//Esther Shabot
Largas y complejas negociaciones, opiniones en pro y en contra, cabildeos de distintas procedencias y con orientaciones divergentes, voces críticas o aprobatorias de expertos y de simples observadores, todo esto y más precedió al acuerdo marco logrado hace unos días entre el G5+1 con el régimen de Teherán acerca del programa de desarrollo nuclear de este. Pero lo cierto es que la comprensión pública de la sustancia concreta que reside en este acuerdo es bastante limitada. Se trata de un asunto de altos vuelos tecnológicos difícilmente aprehensibles y con tantos hoyos negros de información que no solo para el espectador común sino también para especialistas más versados en el tema nuclear y en el conocimiento íntimo de la realidad política iraní, los puntos de vista pueden variar de un polo a otro, y en casi todos los casos, las conclusiones tienen capacidad de resultar convincentes.Quienes condenan a ultranza el acuerdo base alcanzado en Lausana señalan que se trata de un pésimo acuerdo en la medida en que permitirá a los iraníes un respiro respecto al peso de las sanciones que se le han impuesto, a cambio de un compromiso muy endeble en cuanto a su disposición a abandonar la carrera nuclear con fines bélicos.
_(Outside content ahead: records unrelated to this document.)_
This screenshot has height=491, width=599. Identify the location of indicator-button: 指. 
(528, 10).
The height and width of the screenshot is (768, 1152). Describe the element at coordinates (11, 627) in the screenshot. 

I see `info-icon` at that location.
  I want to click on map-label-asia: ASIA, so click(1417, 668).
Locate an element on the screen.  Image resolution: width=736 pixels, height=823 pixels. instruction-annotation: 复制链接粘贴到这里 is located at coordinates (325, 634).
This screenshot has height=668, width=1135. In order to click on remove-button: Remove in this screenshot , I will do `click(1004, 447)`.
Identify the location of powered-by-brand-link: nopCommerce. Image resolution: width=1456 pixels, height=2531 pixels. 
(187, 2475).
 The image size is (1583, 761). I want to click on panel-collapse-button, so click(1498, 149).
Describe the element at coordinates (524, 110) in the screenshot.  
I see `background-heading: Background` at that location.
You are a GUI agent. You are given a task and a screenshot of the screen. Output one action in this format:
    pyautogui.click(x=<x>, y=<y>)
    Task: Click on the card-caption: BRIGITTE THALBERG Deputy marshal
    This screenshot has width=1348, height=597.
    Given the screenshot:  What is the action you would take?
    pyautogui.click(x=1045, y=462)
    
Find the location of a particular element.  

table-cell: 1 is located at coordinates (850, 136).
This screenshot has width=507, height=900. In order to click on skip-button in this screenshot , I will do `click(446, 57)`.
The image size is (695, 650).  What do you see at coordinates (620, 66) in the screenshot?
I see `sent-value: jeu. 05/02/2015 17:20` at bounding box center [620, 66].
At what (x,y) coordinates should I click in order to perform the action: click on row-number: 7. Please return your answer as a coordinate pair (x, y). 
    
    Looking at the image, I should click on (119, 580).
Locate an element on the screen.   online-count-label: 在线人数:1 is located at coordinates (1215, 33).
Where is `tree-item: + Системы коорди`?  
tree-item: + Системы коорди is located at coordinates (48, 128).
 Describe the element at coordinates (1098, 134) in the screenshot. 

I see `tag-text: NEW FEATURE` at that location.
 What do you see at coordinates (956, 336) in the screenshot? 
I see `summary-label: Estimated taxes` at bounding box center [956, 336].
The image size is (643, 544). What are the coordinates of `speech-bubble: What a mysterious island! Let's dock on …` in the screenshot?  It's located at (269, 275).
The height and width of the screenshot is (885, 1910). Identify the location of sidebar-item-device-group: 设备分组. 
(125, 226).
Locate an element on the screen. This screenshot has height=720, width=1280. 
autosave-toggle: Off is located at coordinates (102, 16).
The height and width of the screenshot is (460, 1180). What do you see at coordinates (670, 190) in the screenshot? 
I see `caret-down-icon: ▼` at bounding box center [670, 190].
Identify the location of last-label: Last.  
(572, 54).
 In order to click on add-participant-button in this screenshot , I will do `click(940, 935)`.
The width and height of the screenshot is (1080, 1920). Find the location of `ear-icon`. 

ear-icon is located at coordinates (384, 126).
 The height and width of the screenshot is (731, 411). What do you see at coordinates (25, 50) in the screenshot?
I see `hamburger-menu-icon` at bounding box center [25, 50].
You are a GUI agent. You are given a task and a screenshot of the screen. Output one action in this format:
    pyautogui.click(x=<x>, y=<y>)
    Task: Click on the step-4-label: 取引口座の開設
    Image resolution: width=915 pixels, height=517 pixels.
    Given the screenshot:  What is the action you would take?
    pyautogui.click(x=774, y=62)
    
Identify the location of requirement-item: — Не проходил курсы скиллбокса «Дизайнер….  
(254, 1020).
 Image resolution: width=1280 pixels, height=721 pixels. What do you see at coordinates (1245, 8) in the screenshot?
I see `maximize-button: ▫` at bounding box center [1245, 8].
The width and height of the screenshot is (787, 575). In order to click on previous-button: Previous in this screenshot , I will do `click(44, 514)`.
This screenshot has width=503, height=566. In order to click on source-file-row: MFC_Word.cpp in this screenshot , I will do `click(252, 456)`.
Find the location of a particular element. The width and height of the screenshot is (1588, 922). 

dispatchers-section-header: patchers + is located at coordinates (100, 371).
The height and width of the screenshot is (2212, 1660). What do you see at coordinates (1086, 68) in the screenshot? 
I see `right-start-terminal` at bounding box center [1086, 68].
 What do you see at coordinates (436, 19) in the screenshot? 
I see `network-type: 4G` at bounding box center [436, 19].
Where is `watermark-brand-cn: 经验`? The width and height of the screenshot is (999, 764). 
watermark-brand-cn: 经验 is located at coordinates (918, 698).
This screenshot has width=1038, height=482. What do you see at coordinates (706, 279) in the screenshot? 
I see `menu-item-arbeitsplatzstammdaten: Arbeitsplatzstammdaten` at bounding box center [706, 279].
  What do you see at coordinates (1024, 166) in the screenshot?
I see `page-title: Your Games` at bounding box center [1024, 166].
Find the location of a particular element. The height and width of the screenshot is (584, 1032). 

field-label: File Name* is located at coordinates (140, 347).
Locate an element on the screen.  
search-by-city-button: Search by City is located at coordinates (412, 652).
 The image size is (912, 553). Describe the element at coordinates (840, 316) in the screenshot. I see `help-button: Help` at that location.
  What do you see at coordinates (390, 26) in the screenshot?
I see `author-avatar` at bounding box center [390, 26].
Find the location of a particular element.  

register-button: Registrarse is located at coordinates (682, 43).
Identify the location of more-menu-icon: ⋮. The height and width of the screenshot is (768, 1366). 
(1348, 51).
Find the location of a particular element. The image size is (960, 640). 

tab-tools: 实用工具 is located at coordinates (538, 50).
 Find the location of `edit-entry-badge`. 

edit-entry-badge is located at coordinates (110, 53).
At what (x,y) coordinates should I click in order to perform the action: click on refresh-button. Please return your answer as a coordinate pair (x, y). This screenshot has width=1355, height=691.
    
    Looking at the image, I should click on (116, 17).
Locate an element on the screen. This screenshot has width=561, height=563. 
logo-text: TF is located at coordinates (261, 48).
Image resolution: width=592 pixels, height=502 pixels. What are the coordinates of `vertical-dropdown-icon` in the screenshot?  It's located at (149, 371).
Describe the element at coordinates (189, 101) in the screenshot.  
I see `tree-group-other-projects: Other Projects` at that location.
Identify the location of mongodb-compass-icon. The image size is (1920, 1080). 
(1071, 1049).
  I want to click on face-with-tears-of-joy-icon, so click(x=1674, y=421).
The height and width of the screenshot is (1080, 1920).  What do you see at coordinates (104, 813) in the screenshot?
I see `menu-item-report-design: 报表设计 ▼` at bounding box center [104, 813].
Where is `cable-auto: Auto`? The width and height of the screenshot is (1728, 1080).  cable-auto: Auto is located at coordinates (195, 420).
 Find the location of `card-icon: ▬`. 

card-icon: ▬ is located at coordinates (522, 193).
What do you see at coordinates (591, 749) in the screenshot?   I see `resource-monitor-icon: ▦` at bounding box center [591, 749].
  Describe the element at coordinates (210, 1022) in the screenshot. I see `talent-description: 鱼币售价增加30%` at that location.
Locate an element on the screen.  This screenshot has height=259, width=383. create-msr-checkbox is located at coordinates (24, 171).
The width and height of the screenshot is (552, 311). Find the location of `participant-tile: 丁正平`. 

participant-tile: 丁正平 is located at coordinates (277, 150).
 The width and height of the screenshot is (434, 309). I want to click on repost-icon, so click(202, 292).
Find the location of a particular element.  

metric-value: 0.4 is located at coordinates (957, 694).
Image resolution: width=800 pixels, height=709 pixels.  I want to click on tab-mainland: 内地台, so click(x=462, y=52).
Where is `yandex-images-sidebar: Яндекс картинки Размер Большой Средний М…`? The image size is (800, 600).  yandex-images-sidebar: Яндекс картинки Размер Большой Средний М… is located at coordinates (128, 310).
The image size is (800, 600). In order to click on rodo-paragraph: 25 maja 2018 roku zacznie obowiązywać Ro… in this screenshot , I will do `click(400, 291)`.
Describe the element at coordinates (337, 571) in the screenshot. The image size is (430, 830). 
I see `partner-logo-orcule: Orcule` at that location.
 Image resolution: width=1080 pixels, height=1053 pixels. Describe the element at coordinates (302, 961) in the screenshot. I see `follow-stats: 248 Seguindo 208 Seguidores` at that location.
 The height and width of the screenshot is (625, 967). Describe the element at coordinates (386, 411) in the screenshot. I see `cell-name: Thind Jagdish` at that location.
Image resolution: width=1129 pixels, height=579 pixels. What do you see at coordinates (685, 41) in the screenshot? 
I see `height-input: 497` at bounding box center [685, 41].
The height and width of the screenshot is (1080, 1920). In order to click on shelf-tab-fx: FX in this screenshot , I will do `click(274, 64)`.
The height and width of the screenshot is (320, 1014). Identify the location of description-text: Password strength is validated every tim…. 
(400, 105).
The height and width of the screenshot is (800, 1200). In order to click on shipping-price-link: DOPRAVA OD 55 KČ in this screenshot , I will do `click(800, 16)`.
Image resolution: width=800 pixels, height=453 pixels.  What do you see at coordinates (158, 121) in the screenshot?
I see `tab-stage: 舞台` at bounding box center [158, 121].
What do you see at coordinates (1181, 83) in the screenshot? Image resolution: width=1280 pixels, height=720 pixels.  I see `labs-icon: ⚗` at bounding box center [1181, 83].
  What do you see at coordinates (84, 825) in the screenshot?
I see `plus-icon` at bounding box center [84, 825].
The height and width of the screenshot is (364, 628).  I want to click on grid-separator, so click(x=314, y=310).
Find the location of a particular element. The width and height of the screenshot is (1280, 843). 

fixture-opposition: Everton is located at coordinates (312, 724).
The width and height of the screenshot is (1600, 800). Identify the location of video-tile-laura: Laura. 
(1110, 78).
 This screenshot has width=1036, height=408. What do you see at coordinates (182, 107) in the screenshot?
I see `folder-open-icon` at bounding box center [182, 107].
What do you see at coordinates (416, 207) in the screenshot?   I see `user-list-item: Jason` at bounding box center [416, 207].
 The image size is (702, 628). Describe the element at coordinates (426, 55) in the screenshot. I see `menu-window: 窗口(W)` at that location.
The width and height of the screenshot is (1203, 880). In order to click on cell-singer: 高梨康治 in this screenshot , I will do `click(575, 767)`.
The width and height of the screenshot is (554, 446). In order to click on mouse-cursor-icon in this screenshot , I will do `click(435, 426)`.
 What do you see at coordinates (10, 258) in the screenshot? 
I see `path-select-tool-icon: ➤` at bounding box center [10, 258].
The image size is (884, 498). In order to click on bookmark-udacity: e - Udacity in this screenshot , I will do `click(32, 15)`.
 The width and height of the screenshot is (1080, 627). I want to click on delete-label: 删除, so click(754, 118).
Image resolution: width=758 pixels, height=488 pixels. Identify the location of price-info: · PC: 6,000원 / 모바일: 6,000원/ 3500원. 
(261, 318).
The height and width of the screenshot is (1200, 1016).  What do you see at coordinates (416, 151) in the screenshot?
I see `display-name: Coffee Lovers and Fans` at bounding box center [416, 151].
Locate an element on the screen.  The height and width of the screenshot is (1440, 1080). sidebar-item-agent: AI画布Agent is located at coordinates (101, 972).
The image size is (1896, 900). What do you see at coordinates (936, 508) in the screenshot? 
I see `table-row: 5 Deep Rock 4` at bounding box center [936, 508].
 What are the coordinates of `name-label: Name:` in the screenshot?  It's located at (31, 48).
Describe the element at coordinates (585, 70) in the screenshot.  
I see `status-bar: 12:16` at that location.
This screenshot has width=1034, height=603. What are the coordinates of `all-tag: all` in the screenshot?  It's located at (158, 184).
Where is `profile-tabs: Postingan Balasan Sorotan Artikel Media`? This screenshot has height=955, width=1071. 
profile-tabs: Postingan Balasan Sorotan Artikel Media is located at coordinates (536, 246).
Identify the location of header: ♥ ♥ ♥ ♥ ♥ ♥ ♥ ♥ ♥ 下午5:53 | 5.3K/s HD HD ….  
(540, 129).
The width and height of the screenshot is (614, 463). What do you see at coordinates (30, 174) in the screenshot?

El reclamo es que no se consiguió obligar a Irán a apagar todas sus centrifugadoras por lo que el dejarle el camino libre para el presunto enriquecimiento de uranio solo con fines pacíficos ha sido ingenuo y negligente debido a que Teherán aprovechará esta posibilidad para engañar y seguir adelante en su objetivo de obtener la bomba nuclear. Y si ello fuera así -continúan los críticos- el mundo se encaminará a una fase más peligrosa, ya que además del riesgo inherente a la posesión de armas atómicas por parte de un régimen totalitario y guiado por un fanatismo religioso capaz de llegar a las peores barbaridades a nombre de su causa, se alentará a una nuclearización de toda la región. Es decir, los vecinos árabes de la zona intentarán por todos los medios lograr una paridad nuclear con Irán de tal suerte que este no quede como la potencia hegemónica que imponga su dominio y sus condiciones.
Pero por el otro lado, quienes aprueban el acuerdo consideran que se trata de la menos mala de las opciones a la mano. Reconocen que implica riesgos –como el de que Irán logre engañar a los inspectores y burlar los compromisos que está suscribiendo- pero aún así insisten en que constituye una gran ventaja mantener un nexo con Irán en el que el contacto, la vigilancia y el diálogo puedan seguir vigentes a fin de apretar las tuercas cuando sea necesario. Y eso -señalan- es mucho más funcional que mantenerse en la tónica política de las décadas previas cuando el diálogo era nulo y prevalecía únicamente el lenguaje de las amenazas mutuas y los desafíos. Sobre todo considerando que un ataque militar contra Irán se calcula como inviable por una multiplicidad de factores, el no menos importante el de ser excesivamente incierto en cuanto a sus posibles resultados, algunos de los cuales se pueden pronosticar como catastróficos.
¿Quiénes tienen razón en este dilema? La respuesta más honesta, dada la inmensa complejidad de la situación debería ser “no sé”, y sin embargo, son muchos los que pretenden afirmar con toda contundencia que una u otra de las dos opciones la tienen. Y sospecho que quienes están seguros de tener la razón en este caso –ya sea en uno o el otro de los dos bandos- es porque parten no de una sólida base de información y datos al respecto, sino más bien de simpatías políticas previas, corazonadas, prejuicios e intuiciones que tienen que ver fundamentalmente con subjetividades fruto de temperamentos y posiciones políticas, ideológicas y personales de los opinantes.
Fuente: Excélsior, 5 de abril, 2015.